REQUIREMENT |
The answer must be one number: how many lines in the records below contain the string "will".

=-=-=

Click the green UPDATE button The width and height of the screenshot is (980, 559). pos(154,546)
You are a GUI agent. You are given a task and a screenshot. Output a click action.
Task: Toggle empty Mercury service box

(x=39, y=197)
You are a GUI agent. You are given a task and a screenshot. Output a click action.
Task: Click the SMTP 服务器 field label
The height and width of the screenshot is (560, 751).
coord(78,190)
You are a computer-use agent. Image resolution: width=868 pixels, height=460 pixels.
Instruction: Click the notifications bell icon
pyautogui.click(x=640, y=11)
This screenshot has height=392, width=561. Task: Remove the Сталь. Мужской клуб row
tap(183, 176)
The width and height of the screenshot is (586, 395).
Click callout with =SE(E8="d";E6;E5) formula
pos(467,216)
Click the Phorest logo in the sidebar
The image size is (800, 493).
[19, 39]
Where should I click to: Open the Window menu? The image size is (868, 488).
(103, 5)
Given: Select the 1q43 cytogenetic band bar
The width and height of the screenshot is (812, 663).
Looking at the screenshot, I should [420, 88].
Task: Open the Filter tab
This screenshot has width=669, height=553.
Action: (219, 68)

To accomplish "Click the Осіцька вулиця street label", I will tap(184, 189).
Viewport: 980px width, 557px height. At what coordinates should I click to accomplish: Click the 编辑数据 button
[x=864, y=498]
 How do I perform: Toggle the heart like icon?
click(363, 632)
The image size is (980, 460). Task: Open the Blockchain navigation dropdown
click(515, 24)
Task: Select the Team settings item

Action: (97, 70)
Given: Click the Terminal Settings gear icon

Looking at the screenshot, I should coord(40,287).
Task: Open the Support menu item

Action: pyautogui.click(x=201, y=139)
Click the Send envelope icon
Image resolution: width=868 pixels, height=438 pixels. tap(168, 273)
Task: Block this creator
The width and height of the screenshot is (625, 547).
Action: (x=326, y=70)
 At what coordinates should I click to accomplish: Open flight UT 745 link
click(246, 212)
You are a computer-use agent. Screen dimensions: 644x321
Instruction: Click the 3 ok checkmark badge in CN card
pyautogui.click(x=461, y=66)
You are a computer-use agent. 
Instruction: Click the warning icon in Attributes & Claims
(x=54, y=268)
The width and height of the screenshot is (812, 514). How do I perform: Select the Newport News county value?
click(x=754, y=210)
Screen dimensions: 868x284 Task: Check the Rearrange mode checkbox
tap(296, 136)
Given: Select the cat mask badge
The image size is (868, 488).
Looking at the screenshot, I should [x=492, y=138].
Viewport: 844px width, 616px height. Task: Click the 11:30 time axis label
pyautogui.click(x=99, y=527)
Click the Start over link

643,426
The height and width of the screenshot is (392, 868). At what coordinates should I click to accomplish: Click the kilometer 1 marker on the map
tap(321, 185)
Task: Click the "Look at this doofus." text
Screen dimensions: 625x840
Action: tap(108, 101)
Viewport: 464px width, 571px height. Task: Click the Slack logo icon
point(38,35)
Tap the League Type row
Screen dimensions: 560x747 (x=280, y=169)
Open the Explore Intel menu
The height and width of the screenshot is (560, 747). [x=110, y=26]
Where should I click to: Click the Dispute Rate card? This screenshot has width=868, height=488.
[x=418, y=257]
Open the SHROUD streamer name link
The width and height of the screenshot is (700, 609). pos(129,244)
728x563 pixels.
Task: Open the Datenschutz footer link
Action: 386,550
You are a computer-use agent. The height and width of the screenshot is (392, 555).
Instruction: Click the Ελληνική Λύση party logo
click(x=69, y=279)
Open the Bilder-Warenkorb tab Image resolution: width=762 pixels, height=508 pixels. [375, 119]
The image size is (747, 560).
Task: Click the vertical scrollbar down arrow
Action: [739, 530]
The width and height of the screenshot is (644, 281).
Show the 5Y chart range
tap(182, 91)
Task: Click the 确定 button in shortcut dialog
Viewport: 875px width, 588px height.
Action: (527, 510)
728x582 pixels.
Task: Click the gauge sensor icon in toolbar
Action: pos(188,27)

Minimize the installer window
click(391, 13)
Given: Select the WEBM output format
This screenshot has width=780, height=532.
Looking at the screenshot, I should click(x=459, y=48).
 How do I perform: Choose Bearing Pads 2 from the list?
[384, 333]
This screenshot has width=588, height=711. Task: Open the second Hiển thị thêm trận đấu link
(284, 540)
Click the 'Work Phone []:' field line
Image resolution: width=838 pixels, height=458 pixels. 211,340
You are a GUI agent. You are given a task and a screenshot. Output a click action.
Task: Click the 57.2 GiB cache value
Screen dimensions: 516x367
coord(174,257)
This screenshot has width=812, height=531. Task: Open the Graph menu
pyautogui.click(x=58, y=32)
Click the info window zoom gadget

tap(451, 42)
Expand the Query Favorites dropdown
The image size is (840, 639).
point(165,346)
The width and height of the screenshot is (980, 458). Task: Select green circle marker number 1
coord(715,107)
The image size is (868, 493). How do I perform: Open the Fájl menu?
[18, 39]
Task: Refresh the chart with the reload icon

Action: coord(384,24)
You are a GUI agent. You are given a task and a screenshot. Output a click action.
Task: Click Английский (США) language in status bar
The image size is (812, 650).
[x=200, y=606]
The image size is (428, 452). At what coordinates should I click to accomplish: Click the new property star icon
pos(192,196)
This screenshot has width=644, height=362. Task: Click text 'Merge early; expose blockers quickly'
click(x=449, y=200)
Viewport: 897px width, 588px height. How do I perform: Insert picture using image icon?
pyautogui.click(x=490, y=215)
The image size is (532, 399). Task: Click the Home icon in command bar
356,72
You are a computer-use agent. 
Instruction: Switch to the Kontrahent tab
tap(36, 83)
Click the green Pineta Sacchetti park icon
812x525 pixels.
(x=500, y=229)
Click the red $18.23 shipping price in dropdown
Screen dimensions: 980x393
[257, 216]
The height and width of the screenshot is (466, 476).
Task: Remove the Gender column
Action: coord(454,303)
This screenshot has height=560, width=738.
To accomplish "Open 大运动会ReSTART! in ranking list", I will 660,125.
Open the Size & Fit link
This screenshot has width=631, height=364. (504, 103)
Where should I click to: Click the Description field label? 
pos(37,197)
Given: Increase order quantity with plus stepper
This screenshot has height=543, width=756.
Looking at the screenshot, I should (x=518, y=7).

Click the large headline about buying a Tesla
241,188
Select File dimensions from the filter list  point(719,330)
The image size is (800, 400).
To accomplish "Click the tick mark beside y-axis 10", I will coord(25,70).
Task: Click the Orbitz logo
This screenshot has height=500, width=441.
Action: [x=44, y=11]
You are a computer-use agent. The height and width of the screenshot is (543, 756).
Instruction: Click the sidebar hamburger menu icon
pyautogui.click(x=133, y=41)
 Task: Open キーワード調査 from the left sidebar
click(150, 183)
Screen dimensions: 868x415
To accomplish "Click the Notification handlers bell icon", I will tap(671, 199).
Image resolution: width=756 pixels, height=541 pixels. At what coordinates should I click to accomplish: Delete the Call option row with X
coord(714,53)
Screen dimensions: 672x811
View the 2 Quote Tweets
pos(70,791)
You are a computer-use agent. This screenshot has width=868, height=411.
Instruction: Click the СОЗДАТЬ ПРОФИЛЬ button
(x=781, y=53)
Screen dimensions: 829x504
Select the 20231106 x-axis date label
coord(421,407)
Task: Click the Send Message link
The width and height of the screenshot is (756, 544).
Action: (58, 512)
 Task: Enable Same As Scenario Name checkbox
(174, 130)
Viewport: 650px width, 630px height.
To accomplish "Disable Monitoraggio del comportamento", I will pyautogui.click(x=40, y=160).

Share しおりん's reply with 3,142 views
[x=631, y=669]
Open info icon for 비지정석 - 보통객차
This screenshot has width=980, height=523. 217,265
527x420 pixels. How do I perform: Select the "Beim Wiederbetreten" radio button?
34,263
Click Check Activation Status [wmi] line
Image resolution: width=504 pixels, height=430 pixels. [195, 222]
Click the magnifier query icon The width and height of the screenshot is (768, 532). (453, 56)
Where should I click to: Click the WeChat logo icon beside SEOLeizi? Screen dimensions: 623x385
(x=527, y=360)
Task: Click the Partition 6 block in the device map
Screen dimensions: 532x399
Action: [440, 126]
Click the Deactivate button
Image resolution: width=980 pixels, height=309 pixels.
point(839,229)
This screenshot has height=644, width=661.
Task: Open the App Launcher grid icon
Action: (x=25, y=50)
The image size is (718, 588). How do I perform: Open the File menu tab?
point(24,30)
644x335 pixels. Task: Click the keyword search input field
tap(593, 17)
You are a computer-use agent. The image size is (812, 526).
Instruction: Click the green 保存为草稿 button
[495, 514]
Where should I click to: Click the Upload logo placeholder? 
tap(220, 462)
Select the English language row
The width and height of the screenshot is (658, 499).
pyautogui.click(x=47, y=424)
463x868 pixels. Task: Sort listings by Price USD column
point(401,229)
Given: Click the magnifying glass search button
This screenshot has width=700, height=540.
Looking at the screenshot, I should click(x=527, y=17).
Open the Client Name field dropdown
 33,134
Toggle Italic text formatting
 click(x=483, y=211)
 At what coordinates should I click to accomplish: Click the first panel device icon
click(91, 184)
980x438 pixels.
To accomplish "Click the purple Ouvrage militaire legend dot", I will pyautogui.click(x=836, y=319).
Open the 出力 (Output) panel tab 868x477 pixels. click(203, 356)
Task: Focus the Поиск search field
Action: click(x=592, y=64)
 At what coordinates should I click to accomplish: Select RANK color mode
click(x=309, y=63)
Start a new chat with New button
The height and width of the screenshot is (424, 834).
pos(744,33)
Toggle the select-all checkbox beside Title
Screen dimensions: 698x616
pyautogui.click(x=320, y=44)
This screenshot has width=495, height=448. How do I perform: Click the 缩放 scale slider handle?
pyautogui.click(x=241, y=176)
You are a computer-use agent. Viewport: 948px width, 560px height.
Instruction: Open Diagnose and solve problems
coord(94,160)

=-=-=

RESPONSE BOX |
6